4. Biological and Experimental Evidence

The hypothesis is supported by both simulation and biological experiment:

• Planarian regeneration: After induced headlessness, a fraction of planaria spontaneously repattern head structures long after stabilization—mirroring the simulated tissues' ability to undergo unprompted morphological correction driven by intrinsic stress dynamics. Neural reformation proceeds via distributed signaling akin to evolved networked agents (Pio-Lopez et al., 2022).
• Allometric scaling in unicellulars and multicellulars: Direct measurements of metabolic exponents across unicellular taxa and comprehensive model reconstructions for mammals show close correspondence to evolutionary-scaling predictions, in both maximal and basal metabolic states (Shestopaloff, 2016).

5. Implications and Predictions

The Evolution-Scaling Hypothesis explains why a multitude of biological, ecological, and engineered systems exhibit robust power-law scaling laws or universal scaling exponents across orders of magnitude:

• Goal scaling: Simple homeostatic loops are sufficient for the evolutionary emergence of novel, higher-order goal-directed behavior at collective scales, without the need for explicit coding of global objectives.
• Robustness and allostasis: Evolved networked systems display robustness to acute perturbation and can maintain long-term stability or execute delayed, spontaneous remodeling (allostasis), similar to the biological phenomena of regeneration and repair.
• Generality: The same evolutionary rules underlie scaling in pattern formation, metabolic networks, social infrastructure, and collective computation; predictions extend to biofilm patterning and somitogenesis (Pio-Lopez et al., 2022).
• Design principles: Synthetic systems incorporating minimal homeostatic control and shared "stress" signals are predicted to recapitulate the evolvability, robustness, and self-repairing attributes of biological morphogenetic agents.
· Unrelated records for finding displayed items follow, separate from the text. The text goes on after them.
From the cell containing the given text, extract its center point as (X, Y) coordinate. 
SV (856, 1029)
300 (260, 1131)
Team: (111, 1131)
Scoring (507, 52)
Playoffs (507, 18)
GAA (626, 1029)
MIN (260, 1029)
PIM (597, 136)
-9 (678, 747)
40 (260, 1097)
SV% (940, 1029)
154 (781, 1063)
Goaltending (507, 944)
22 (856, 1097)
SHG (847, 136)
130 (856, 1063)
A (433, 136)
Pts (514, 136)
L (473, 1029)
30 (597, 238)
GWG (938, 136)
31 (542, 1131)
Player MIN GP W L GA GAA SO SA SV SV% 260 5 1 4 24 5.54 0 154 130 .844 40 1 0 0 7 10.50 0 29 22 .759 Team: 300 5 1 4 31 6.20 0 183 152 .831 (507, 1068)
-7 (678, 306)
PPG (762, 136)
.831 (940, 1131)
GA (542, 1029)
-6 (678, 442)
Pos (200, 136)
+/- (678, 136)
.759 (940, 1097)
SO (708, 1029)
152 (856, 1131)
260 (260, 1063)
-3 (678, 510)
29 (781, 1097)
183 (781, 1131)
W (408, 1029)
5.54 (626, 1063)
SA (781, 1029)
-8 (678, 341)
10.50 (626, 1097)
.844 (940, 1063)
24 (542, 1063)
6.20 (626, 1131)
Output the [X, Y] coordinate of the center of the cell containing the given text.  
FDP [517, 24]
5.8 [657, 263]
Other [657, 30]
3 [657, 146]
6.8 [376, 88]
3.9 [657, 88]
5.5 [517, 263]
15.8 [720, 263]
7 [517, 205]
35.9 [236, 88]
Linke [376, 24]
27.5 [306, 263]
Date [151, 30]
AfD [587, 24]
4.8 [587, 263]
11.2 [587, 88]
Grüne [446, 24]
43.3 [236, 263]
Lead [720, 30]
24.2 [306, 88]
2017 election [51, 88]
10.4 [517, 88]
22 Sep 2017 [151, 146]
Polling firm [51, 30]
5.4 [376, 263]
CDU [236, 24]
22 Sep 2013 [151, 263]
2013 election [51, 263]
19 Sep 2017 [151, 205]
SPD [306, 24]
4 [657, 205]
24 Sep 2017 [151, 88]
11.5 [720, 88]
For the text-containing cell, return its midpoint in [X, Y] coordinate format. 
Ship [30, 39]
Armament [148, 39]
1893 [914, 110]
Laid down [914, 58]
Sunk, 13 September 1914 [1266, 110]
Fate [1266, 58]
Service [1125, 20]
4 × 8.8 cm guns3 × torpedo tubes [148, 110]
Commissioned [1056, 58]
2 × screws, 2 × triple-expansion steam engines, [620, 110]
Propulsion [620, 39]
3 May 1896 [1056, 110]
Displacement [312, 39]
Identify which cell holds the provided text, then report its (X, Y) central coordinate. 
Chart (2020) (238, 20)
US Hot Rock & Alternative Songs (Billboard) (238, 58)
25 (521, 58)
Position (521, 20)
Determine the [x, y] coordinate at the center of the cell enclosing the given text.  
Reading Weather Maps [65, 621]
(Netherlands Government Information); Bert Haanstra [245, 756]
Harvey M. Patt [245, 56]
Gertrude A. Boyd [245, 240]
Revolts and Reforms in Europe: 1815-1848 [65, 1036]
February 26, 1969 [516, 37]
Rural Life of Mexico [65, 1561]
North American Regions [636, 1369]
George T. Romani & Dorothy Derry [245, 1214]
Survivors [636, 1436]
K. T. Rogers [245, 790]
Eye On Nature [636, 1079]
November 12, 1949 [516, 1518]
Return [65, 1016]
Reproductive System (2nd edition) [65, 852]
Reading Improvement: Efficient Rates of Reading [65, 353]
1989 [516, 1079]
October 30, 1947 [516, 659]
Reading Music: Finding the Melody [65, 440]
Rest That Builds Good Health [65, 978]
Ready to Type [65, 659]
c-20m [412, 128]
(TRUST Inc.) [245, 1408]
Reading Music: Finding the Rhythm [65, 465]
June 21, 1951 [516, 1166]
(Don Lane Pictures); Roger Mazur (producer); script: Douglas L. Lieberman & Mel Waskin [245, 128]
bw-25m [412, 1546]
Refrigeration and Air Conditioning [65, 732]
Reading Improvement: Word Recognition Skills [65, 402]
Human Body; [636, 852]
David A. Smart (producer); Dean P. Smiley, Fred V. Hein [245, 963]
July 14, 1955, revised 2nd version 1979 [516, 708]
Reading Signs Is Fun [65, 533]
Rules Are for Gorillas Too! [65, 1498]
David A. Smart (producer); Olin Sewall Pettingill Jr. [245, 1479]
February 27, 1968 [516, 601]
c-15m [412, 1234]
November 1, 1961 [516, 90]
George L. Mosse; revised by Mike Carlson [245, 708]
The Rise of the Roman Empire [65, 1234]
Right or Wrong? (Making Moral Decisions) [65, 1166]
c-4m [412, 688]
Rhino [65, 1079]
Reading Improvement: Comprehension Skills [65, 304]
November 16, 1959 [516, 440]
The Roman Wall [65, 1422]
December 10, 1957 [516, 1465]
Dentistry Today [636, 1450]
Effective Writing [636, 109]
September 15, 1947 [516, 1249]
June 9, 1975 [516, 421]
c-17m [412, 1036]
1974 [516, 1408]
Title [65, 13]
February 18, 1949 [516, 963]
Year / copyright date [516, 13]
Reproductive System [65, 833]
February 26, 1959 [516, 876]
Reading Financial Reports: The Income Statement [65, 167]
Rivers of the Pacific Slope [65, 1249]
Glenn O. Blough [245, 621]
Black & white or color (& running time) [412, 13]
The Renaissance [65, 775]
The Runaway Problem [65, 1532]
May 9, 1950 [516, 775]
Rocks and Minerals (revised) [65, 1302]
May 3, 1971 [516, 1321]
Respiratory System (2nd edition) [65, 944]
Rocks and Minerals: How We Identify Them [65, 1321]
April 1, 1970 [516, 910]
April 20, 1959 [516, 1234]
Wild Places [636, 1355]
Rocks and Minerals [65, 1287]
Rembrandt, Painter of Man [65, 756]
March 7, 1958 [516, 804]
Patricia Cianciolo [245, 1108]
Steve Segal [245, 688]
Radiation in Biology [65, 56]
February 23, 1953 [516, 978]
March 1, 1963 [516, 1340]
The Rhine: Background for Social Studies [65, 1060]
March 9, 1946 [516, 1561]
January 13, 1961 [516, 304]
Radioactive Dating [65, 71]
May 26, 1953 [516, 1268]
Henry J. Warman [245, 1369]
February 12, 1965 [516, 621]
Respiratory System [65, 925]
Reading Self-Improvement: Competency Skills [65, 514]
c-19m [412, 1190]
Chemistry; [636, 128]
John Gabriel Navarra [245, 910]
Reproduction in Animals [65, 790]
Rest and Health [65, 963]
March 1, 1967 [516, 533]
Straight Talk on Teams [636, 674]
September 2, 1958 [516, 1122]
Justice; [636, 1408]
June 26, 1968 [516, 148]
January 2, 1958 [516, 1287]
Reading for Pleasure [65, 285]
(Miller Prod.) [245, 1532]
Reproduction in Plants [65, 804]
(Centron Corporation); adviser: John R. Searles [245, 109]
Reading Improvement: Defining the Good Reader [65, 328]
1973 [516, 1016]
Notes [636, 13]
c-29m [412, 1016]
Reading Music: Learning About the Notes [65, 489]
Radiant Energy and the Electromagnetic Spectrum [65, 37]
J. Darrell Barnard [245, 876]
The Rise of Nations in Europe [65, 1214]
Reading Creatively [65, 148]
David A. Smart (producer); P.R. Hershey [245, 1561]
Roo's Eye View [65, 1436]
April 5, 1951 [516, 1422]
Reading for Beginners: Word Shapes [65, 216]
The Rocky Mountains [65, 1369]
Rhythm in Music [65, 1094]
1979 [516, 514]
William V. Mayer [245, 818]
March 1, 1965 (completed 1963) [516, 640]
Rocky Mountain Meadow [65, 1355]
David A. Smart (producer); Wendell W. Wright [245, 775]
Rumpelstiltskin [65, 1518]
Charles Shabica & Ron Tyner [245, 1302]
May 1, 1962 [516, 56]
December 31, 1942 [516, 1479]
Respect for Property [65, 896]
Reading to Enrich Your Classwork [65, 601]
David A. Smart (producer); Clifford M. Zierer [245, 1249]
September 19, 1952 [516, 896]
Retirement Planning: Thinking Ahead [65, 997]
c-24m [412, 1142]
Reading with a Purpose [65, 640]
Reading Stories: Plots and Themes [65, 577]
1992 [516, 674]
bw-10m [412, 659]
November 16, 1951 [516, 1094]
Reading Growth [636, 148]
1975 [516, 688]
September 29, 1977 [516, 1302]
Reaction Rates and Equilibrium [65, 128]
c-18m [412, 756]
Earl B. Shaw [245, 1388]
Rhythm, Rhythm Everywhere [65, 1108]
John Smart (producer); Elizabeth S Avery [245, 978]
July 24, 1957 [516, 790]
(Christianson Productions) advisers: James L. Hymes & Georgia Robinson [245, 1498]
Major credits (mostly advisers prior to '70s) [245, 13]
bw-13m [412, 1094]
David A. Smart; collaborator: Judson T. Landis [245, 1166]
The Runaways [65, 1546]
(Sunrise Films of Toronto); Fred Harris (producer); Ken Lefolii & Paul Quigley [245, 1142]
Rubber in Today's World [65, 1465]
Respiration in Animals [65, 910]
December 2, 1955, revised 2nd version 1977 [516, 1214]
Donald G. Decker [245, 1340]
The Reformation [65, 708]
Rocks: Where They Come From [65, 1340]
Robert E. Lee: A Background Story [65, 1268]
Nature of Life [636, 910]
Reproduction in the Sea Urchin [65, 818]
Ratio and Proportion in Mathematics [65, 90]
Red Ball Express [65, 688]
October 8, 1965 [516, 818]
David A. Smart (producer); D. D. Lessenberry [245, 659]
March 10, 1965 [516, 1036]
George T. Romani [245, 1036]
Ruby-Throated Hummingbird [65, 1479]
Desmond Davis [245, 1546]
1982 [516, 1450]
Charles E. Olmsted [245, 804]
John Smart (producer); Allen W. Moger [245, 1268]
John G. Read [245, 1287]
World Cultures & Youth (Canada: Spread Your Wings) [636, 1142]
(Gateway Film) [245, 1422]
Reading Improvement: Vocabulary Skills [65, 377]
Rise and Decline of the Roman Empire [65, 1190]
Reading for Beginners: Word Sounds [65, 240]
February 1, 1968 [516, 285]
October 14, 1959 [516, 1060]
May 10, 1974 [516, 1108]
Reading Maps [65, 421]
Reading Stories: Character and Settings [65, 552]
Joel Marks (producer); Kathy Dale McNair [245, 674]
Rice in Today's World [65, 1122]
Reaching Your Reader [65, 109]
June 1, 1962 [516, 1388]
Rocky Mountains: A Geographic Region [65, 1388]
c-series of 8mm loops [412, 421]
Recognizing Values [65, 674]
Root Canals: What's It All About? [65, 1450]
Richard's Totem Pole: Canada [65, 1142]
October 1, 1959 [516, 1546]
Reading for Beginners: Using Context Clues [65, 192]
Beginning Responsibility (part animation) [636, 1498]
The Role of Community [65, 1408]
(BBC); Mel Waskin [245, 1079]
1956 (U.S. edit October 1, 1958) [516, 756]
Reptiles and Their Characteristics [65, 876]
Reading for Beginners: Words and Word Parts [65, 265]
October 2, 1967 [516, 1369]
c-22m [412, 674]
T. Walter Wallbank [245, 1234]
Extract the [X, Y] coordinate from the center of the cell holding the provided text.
6. Broader Context and Limitations

The unification of control theory, active inference, and evolutionary developmental dynamics under this hypothesis highlights that emergent large-scale regularities—such as error minimization, scaling exponents, and robustness—arise as "free lunch" outcomes of multi-scale homeostatic architectures shaped by selection, not as direct targets of selection themselves. The framework thus provides powerful explanatory and predictive tools for both natural and engineered complex adaptive systems.

Limitations include reliance on sufficient inter-agent communication, the need for continued selection or environmental pressure to maintain stability, and the dependence of specific scaling exponents on detailed system constraints and boundary conditions. Extensions are expected to yield further insight into the scaling and emergence of cognition, behavior, and structural complexity across the phylogenetic and organizational hierarchy (Pio-Lopez et al., 2022).